In 2005, to kick off a new research effort focused on emotional response to video games, the lab invited thirty-two gamers to play the highly popular Super Monkey Ball 2 while hooked up to the biometric monitors. In the bowling-style game, players roll “monkey balls,” or transparent bowling balls with monkeys inside them, down crooked bowling lanes that happen to be floating in outer space. Throw a gutter ball at any point, and the monkey rolls right off the edge of the lane, whirling off into the atmosphere.
While the gamers played, the researchers measured three indicators of emotional engagement: heart rate, because we pump blood faster when we’re emotionally aroused; skin conductivity, because we sweat more when we’re under stress; and electrical activation of the facial muscles, because we move certain muscles like the zygomaticus major muscle, which pulls the corners of the mouth back and up into a smile, when we’re happy.
After collecting all of this physiological data, the researchers compared it against a log of key gameplay events—just before rolling the monkey ball, the moment of a successful strike, just after a gutter ball, and so on.

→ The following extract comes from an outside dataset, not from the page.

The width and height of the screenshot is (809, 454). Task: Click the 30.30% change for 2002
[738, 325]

Their goal: to identify what triggered the strongest emotional reactions, both positive and negative.
The M.I.N.D. Lab team expected that gamers would exhibit the strongest positive emotion when they earned high scores or when they completed difficult levels—in other words, during the triumphant fiero moments. The players did indeed show peaks of excitement and satisfaction during these moments. But the researchers noticed another set of positive emotion peaks that caught them off guard. They found that players exhibited the most potent combination of positive emotions when they made a mistake and sent the monkey ball veering off the side of the lane. Excitement, joy, and interest shot through the roof the second they lost their monkey ball.

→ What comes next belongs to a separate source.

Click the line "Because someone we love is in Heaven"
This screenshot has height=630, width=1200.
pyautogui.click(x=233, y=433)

Initially, the researchers were perplexed by the gamers’ positive emotional reaction to “complete and unquestionable failure in the game.” When we fail in real life, we are typically disappointed, not energized. We experience diminished interest and motivation. And if we fail again and again, we get more stressed, not less. But in Super Monkey Ball 2, failure seems to be more emotionally rewarding than success.
What was so interesting about failure in Super Monkey Ball 2? And why would it make gamers happier than winning?
The M.I.N.D. Lab interviewed the players and consulted with game designers in order to make sense of their findings. After much consideration, they concluded: failure in Super Monkey Ball 2, in an odd way, was something players could be proud of.
Whenever a player made a mistake in Super Monkey Ball 2, something very interesting happened, and it happened immediately: the monkey went whirling and wailing over the edge and off into space. This animation sequence played a crucial role in making failure enjoyable. The flying monkey was a reward: it made players laugh. But more importantly, it was a vivid demonstration of the players’ agency in the game. The players hadn’t failed passively. They had failed spectacularly, and entertainingly.
The combination of positive feeling and a stronger sense of agency made the players eager to try again. If they could send a monkey into outer space, then surely they could knock over a few bowling pins or roll over a few more bananas next time.
When we’re reminded of our own agency in such a positive way, it’s almost impossible not to feel optimistic. And that’s the positive effect the researchers were measuring in the M.I.N.D. Lab: excitement, joy, and interest. The more we fail, the more eager we are to do better. The researchers were able to demonstrate this: the right kind of failure feedback is a reward. It makes us more engaged and more optimistic about our odds of success.
Positive failure feedback reinforces our sense of control over the game’s outcome. And a feeling of control in a goal-oriented environment can create a powerful drive to succeed. Another player describes this phenomenon perfectly: “Super Monkey Ball is pretty much the dictionary definition of addictive. It brilliantly balances the intense frustration at failing to complete a course with the absolute desire to have ‘just one more go.’”4 To optimists, set-backs are energizing—and the more energized we get, the more fervently we believe that success is just around the corner. Which is why, on the whole, gamers just don’t give up.
We aren’t used to feeling so optimistic in the face of things that are extremely difficult for us. That’s why so many gamers relish wickedly hard game content. Nearly every review you’ll find of the Super Monkey Ball games praises them with descriptions such as “insanely frustrating” and “fiendishly difficult.” We like it that way, precisely because it’s so rare in real life to feel sincere, unabashed hope in the face of such daunting challenges.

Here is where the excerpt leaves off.